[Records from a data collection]
────────────────────────────────────────

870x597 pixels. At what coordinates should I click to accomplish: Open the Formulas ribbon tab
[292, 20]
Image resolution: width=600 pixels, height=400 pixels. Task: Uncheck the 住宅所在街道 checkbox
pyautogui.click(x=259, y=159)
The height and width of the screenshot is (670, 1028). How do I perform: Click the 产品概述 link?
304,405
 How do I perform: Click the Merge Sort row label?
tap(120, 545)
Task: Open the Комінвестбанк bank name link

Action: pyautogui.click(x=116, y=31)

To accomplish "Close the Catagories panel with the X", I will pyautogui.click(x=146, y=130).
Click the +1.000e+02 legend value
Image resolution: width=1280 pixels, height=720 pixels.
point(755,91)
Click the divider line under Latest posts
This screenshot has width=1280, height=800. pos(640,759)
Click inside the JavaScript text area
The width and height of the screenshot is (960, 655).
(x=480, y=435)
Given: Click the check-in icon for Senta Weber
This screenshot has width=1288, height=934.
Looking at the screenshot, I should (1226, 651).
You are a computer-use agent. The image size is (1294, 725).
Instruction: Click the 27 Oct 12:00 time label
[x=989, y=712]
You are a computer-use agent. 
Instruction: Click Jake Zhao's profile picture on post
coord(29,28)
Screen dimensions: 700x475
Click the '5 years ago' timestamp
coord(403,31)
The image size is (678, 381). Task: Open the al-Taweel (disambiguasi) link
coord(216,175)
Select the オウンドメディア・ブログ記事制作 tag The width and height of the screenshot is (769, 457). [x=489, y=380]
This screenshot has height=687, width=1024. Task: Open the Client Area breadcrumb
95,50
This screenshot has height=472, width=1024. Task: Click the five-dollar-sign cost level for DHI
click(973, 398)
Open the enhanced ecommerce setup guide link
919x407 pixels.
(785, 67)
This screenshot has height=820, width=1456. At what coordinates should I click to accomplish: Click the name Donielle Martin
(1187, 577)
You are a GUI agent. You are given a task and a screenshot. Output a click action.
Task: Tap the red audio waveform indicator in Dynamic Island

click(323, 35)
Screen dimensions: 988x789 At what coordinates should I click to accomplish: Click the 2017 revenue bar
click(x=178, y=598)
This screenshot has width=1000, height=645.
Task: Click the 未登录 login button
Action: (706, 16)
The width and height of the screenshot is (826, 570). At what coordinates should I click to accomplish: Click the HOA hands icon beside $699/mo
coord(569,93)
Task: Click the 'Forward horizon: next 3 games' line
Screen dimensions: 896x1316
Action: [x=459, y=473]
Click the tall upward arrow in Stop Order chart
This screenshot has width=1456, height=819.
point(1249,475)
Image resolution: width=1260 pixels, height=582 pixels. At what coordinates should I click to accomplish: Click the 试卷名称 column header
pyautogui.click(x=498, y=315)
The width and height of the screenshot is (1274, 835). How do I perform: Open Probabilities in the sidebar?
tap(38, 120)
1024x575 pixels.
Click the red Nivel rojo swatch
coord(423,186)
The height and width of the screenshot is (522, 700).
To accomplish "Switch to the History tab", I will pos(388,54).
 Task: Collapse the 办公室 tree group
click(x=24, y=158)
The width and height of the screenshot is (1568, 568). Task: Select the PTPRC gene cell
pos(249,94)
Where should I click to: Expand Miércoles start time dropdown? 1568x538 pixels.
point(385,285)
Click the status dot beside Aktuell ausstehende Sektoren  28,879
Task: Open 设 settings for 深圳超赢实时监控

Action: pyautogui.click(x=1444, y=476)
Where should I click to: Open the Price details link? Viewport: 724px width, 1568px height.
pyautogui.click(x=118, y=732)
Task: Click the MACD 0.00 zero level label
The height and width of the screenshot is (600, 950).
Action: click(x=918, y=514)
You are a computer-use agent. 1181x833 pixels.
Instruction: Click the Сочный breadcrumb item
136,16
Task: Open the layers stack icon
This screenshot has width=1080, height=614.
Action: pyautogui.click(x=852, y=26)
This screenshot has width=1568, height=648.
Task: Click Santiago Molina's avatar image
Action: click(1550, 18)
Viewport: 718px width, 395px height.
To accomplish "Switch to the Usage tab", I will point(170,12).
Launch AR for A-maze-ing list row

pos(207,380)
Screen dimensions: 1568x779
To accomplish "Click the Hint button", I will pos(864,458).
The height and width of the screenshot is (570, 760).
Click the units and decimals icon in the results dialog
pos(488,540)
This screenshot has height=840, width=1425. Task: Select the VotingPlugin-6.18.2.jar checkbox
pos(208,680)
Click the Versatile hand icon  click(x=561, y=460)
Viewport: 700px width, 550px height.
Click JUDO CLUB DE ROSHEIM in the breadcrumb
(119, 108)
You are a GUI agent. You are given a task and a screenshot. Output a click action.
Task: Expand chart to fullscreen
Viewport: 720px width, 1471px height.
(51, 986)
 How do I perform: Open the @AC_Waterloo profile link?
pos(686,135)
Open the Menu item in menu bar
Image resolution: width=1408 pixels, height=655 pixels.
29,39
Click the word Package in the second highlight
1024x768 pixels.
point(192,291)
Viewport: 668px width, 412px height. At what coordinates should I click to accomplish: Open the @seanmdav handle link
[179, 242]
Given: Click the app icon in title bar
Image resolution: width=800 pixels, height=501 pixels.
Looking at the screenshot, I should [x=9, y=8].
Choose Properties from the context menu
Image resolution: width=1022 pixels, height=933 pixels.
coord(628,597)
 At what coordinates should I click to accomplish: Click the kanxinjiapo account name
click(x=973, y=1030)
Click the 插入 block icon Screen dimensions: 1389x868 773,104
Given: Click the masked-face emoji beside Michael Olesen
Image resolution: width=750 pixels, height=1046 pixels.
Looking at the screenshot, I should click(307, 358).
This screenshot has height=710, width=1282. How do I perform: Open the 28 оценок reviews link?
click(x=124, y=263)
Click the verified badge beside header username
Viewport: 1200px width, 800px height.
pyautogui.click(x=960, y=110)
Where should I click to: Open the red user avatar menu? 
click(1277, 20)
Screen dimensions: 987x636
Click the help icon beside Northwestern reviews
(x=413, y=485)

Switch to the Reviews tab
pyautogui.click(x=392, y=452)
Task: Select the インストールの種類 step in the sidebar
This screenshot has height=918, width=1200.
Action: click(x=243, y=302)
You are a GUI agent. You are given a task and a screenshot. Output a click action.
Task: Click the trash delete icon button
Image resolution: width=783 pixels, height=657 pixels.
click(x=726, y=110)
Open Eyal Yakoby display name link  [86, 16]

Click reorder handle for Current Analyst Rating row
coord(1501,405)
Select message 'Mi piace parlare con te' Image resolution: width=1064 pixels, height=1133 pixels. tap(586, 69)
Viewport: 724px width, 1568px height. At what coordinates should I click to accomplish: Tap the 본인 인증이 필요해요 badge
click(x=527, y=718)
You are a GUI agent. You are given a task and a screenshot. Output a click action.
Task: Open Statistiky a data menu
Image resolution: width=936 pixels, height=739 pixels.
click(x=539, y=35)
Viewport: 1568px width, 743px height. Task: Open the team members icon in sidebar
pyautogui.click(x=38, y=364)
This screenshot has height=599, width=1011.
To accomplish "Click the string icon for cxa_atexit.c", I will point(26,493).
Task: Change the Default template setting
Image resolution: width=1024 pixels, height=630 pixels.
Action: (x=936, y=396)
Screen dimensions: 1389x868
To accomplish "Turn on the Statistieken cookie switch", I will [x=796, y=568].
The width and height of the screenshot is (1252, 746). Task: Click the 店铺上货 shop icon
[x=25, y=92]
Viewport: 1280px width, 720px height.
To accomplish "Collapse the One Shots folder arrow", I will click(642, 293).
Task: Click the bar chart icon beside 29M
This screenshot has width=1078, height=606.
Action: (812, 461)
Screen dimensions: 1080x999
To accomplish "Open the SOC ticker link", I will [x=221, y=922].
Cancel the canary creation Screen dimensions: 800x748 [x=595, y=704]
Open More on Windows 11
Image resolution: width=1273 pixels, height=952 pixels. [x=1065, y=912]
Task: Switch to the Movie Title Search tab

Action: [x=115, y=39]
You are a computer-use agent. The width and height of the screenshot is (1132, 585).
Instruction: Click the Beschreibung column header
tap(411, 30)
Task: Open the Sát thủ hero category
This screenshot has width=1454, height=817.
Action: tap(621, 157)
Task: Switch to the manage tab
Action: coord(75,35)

────────────────────────────────────────

Restate exactly each line of the data from the one bearing "The width and height of the screenshot is (1252, 746)." to the end, and add nothing.

=== Exercise answer ===
The width and height of the screenshot is (1252, 746). Task: Click the 店铺上货 shop icon
[x=25, y=92]
Viewport: 1280px width, 720px height.
To accomplish "Collapse the One Shots folder arrow", I will click(642, 293).
Task: Click the bar chart icon beside 29M
This screenshot has width=1078, height=606.
Action: (812, 461)
Screen dimensions: 1080x999
To accomplish "Open the SOC ticker link", I will [x=221, y=922].
Cancel the canary creation Screen dimensions: 800x748 [x=595, y=704]
Open More on Windows 11
Image resolution: width=1273 pixels, height=952 pixels. [x=1065, y=912]
Task: Switch to the Movie Title Search tab

Action: [x=115, y=39]
You are a computer-use agent. The width and height of the screenshot is (1132, 585).
Instruction: Click the Beschreibung column header
tap(411, 30)
Task: Open the Sát thủ hero category
This screenshot has width=1454, height=817.
Action: tap(621, 157)
Task: Switch to the manage tab
Action: coord(75,35)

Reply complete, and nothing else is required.